The Republican party hierarchy are not going to do anything to lessen their income or power.
I doubt they will do more than tinker on behalf of the working class.
One hopes even the Americans will wake up to this.
The Democrats need to dust off the New Deal politics.
Thank you, Ian.
I don’t disagree.
Most, but not all, of my American friends, colleagues and a relative lean Democrat, if not to the left / Bernie Sanders. Some did not vote in the presidential race, but did down ballot, and some voted Republican, hoping to bring the Dixiecrats back to being New Deal Democrats.
I love “fun statistical facts “but they can be a bit confusing. This time, it is said that most Dem voters earn over 100K while most GOP voters earn under that figure. ( TBH the figure sounds a bit high. Are there enough voters with that kind of income to constitute the bulk of a large Party’s support?)
But, just after Trumps first victory, I read that the average income of his voters was 59K per year. The equivalent Clinton voters income was 51K, a bit less. And the average income of all Americans at the time was 50K. Also less than voters for both Parties.

──────

__REQUIRED ACTION 1__
Update the passage on American party politics between "The Republican party" and "New Deal Democrats.", inclusive, so that "hierarchy" is replaced with "leadership".

(Stored data entries)

──────

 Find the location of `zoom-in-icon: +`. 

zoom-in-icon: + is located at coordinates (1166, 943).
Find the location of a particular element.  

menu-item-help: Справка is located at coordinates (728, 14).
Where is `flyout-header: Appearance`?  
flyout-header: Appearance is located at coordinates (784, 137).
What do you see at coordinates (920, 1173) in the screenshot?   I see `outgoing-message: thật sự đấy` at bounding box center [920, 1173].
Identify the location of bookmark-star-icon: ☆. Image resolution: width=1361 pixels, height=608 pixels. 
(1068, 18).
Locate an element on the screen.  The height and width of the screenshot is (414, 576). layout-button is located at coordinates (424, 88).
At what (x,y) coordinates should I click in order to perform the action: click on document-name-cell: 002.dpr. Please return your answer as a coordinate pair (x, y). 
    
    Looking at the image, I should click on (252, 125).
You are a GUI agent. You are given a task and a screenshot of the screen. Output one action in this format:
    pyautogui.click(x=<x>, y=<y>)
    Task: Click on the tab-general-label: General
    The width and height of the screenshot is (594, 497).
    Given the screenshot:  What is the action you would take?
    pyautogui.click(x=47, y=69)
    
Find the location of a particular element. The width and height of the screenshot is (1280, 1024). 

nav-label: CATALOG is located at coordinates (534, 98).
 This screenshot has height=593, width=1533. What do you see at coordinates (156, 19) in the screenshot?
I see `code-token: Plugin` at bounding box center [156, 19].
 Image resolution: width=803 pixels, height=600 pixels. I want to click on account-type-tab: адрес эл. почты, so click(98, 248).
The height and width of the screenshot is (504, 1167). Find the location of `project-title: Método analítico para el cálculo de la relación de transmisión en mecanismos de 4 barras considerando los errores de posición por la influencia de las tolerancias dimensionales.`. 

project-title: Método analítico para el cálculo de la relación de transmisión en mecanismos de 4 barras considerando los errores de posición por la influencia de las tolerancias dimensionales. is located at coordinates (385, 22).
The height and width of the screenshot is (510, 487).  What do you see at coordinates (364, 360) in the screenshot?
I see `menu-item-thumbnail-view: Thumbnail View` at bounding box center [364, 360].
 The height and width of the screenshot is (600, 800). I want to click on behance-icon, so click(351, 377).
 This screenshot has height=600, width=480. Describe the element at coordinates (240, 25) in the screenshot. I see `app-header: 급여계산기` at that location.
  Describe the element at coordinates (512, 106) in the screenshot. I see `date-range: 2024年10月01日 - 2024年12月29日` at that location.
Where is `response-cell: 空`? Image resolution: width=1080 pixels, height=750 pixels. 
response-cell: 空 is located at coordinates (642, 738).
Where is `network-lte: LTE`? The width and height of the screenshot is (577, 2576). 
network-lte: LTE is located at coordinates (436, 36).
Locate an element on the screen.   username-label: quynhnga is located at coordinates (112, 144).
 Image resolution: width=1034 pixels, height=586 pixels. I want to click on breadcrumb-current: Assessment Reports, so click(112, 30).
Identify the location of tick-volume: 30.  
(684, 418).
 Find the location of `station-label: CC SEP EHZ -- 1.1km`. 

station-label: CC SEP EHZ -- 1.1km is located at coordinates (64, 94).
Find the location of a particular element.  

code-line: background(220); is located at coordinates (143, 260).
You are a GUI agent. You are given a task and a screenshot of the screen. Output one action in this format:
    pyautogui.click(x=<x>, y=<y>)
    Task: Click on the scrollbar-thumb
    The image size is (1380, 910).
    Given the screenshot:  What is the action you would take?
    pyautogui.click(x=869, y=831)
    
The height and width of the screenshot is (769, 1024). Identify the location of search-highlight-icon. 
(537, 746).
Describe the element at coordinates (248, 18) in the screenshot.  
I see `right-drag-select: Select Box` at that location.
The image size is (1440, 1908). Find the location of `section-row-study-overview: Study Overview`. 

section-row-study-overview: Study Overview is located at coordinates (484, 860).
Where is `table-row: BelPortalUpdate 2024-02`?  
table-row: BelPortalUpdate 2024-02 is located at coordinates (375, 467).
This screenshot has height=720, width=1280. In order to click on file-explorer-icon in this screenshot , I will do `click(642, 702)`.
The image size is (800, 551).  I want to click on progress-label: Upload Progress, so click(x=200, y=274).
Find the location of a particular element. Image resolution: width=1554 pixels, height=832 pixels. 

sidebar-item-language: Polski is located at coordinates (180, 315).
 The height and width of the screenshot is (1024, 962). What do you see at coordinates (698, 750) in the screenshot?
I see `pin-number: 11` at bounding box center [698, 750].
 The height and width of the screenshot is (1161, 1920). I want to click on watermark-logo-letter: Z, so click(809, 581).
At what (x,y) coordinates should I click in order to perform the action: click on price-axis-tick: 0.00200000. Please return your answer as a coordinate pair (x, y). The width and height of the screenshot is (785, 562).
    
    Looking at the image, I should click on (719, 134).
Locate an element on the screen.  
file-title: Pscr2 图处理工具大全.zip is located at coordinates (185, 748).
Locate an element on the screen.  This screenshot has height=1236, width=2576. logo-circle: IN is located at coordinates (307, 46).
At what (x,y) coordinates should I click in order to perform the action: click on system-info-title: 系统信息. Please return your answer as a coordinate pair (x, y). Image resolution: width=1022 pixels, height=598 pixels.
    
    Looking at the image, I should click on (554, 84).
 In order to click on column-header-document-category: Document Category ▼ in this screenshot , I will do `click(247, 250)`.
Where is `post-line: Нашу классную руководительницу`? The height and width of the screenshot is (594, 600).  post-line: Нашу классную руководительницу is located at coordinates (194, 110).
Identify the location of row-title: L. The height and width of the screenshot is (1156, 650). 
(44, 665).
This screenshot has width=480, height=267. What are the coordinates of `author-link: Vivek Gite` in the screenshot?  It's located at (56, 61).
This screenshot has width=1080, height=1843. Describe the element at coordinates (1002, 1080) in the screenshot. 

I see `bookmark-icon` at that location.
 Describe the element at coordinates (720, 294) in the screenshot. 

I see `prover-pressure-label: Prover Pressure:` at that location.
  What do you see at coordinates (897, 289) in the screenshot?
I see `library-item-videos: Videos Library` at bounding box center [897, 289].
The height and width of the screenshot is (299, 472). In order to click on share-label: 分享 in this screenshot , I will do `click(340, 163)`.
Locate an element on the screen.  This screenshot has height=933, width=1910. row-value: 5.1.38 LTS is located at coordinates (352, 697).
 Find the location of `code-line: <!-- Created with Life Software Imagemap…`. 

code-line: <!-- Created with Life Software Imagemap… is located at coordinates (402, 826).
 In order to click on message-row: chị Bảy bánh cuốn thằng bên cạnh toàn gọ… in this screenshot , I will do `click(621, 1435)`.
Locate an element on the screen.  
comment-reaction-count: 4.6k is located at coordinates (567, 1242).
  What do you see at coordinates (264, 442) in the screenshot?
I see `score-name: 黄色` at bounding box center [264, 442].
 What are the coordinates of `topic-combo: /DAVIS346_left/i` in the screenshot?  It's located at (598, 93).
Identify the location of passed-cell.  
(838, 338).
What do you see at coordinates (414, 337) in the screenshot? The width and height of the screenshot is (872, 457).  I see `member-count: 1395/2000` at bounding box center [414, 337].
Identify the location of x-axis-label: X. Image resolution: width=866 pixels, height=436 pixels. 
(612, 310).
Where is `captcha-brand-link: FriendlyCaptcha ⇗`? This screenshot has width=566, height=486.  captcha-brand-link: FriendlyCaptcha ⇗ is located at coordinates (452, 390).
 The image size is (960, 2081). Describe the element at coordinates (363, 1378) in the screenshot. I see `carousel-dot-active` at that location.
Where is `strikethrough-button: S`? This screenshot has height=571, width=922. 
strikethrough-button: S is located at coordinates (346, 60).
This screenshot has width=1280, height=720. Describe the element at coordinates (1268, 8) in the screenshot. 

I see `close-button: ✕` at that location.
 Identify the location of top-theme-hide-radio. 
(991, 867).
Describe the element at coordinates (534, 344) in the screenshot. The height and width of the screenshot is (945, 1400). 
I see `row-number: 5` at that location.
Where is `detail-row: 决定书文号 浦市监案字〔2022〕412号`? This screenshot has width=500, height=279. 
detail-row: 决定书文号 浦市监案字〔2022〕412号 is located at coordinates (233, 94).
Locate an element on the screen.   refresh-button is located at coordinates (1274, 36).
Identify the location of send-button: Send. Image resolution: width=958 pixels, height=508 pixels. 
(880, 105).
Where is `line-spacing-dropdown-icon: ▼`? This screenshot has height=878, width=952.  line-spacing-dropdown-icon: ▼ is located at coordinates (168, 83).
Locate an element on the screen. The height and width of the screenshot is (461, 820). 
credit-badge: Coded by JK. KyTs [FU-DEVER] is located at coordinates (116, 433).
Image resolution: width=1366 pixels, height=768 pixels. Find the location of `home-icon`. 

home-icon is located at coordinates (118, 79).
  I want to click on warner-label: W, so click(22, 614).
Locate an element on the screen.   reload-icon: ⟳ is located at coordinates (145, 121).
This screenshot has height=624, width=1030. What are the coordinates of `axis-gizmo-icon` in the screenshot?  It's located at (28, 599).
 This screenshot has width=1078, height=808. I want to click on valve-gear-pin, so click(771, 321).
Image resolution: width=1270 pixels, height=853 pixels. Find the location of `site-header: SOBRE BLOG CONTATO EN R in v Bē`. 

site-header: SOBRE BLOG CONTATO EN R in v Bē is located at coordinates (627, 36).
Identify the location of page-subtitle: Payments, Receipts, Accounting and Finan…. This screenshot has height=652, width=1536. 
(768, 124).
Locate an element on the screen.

──────

__REQUIRED ACTION 2__
Repeat the lines of the listing between the lines holding "coordinates (112, 144)." and "The height and width of the screenshot is (1161, 1920).", inclusive.

__ANSWER AREA 1__
The Republican party leadership are not going to do anything to lessen their income or power.
I doubt they will do more than tinker on behalf of the working class.
One hopes even the Americans will wake up to this.
The Democrats need to dust off the New Deal politics.
Thank you, Ian.
I don’t disagree.
Most, but not all, of my American friends, colleagues and a relative lean Democrat, if not to the left / Bernie Sanders. Some did not vote in the presidential race, but did down ballot, and some voted Republican, hoping to bring the Dixiecrats back to being New Deal Democrats.

__ANSWER AREA 2__
Locate an element on the screen.   username-label: quynhnga is located at coordinates (112, 144).
 Image resolution: width=1034 pixels, height=586 pixels. I want to click on breadcrumb-current: Assessment Reports, so click(112, 30).
Identify the location of tick-volume: 30.  
(684, 418).
 Find the location of `station-label: CC SEP EHZ -- 1.1km`. 

station-label: CC SEP EHZ -- 1.1km is located at coordinates (64, 94).
Find the location of a particular element.  

code-line: background(220); is located at coordinates (143, 260).
You are a GUI agent. You are given a task and a screenshot of the screen. Output one action in this format:
    pyautogui.click(x=<x>, y=<y>)
    Task: Click on the scrollbar-thumb
    The image size is (1380, 910).
    Given the screenshot:  What is the action you would take?
    pyautogui.click(x=869, y=831)
    
The height and width of the screenshot is (769, 1024). Identify the location of search-highlight-icon. 
(537, 746).
Describe the element at coordinates (248, 18) in the screenshot.  
I see `right-drag-select: Select Box` at that location.
The image size is (1440, 1908). Find the location of `section-row-study-overview: Study Overview`. 

section-row-study-overview: Study Overview is located at coordinates (484, 860).
Where is `table-row: BelPortalUpdate 2024-02`?  
table-row: BelPortalUpdate 2024-02 is located at coordinates (375, 467).
This screenshot has height=720, width=1280. In order to click on file-explorer-icon in this screenshot , I will do `click(642, 702)`.
The image size is (800, 551).  I want to click on progress-label: Upload Progress, so click(x=200, y=274).
Find the location of a particular element. Image resolution: width=1554 pixels, height=832 pixels. 

sidebar-item-language: Polski is located at coordinates (180, 315).
 The height and width of the screenshot is (1024, 962). What do you see at coordinates (698, 750) in the screenshot?
I see `pin-number: 11` at bounding box center [698, 750].
 The height and width of the screenshot is (1161, 1920). I want to click on watermark-logo-letter: Z, so click(809, 581).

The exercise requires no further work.